Denitrogenative Ring-Contraction of Pyridines to a Cyclopentadienyl Skeleton at a Dititanium Hydride Framework

Abstract

Selective removal of the nitrogen atom from an aromatic N-heterocycle, such as pyridine, is of significant interest and importance, yet it remains highly challenging. Here, we report an unprecedented denitrogenative ring-contraction reaction of pyridines at a dititanium hydride framework, yielding cyclopentadienyl and nitride species under mild conditions. The reaction of pyridine with a dititanium tetrahydride complex (1) bearing rigid acridane-based PNP-pincer ligands at room temperature produced a cyclopentadienyl/nitride complex (2), in which the two Ti atoms are bridged by a nitride atom and one Ti atom is bonded to a cyclopentadienyl group formed by pyridine denitrogenation and ring-contraction. The reactions of 2-, 3-, and 4-methylpyridines with 1 under similar conditions yielded the same product (3), a methylcyclopentadienyl-ligated analog of 2. When 2,4- or 3,5-dimethylpyridine reacted with 1 at 60 °C, the 1,3-dimethylcyclopentadienyl-ligated analog (5) formed almost quantitatively. The mechanistic details have been elucidated by isolation of key intermediates and density functional theory calculations. It was revealed that the reaction proceeded via coordination of the N atom of a pyridine unit to a Ti atom in 1 followed by H₂ release, C═N reduction, two C–N bond cleavage (ring-opening and denitrogenation), and C–C coupling (ring closing).

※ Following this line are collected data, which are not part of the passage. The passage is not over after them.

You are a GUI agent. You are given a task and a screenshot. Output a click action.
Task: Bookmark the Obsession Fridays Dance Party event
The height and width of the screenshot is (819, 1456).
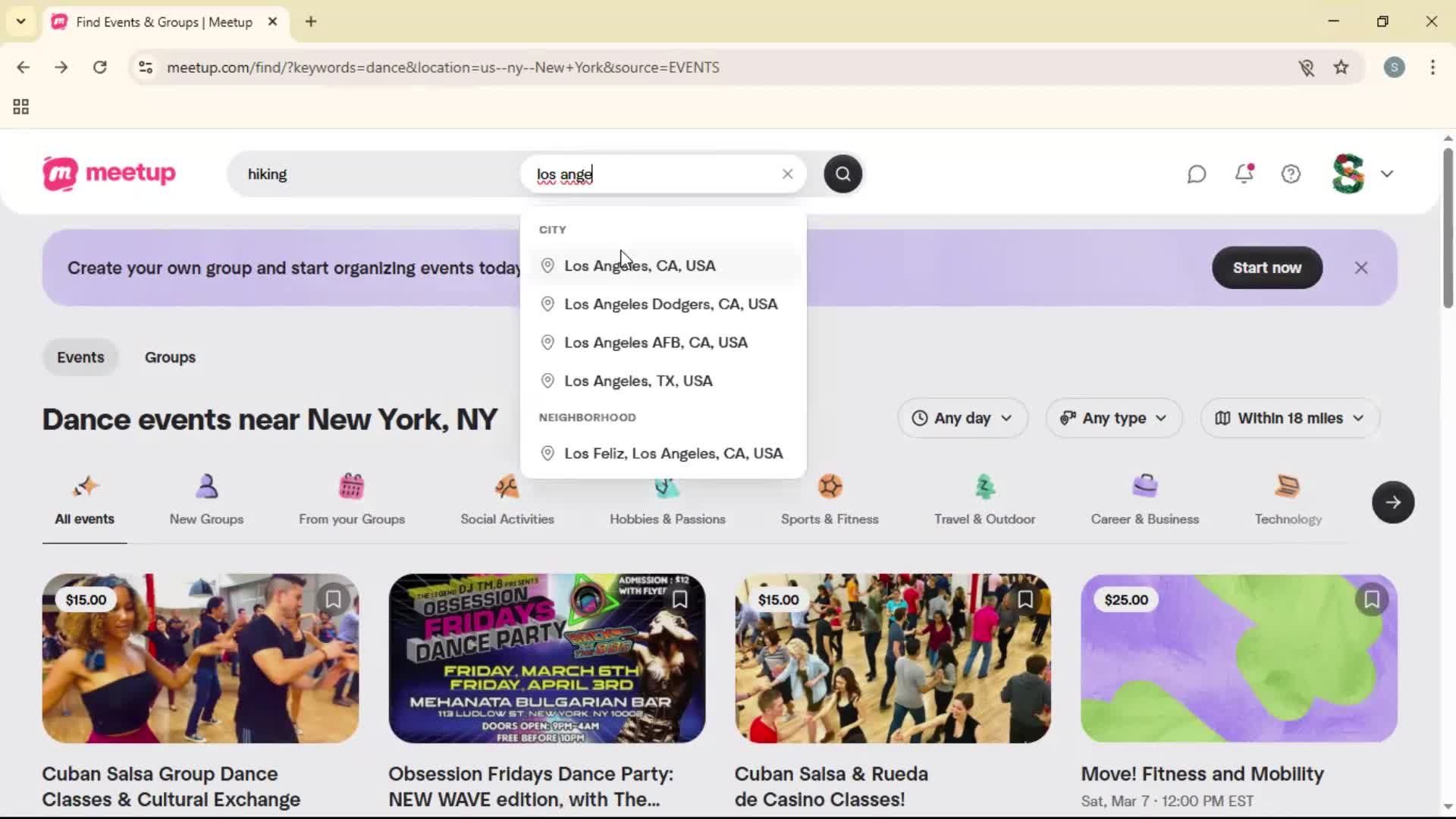point(679,599)
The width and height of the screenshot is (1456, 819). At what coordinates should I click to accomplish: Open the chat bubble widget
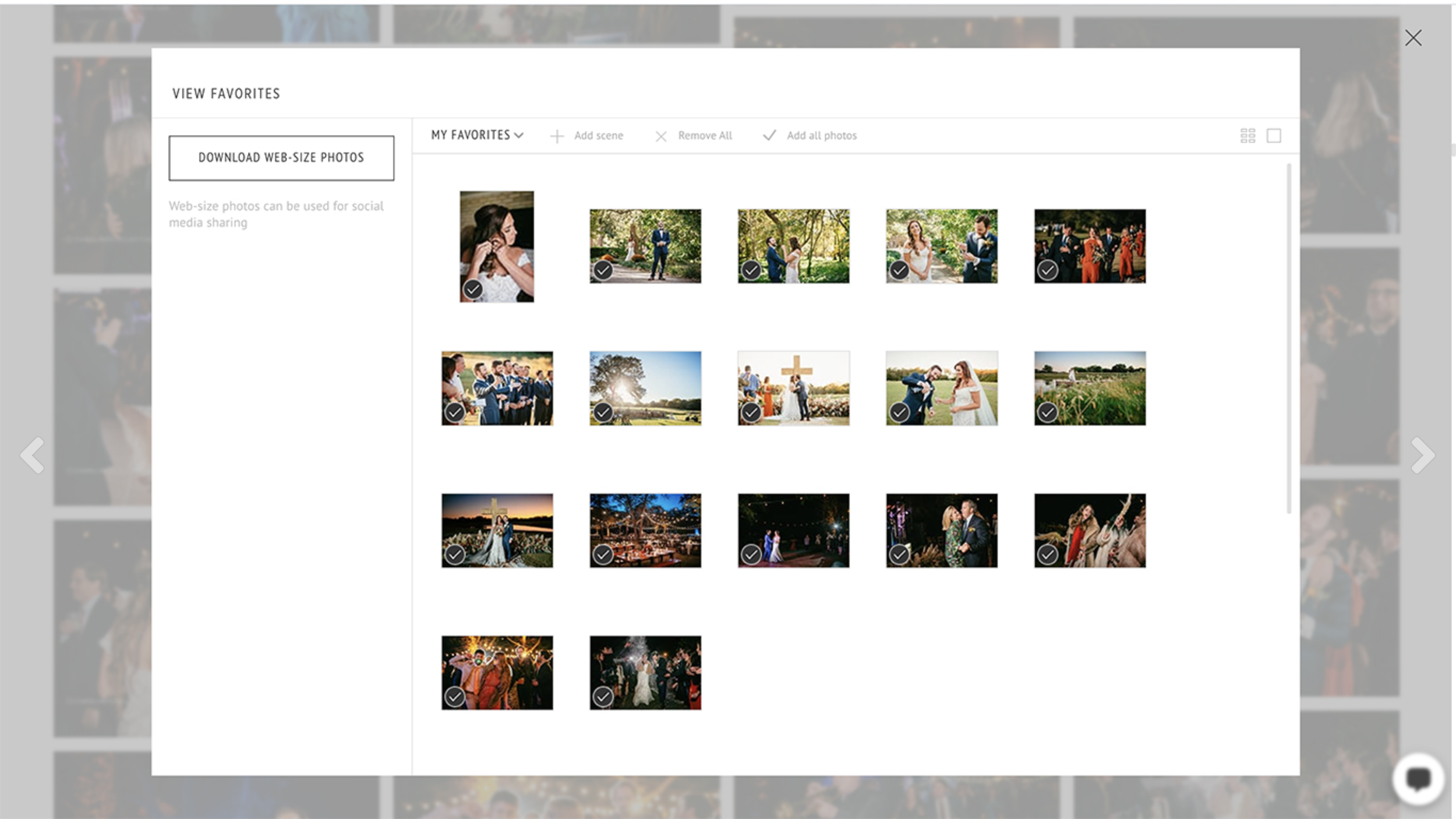click(1418, 779)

The involvement of C–H activation in an isopropyl group of a PNP ligand at the later stages of the reaction significantly contributed to the stabilization of the denitrogenative ring-contraction product. This work not only provides unprecedented mechanistic insights into denitrogenation of aromatic N-heterocycles but also represents a novel example of skeletal editing of aromatic N-heterocycles.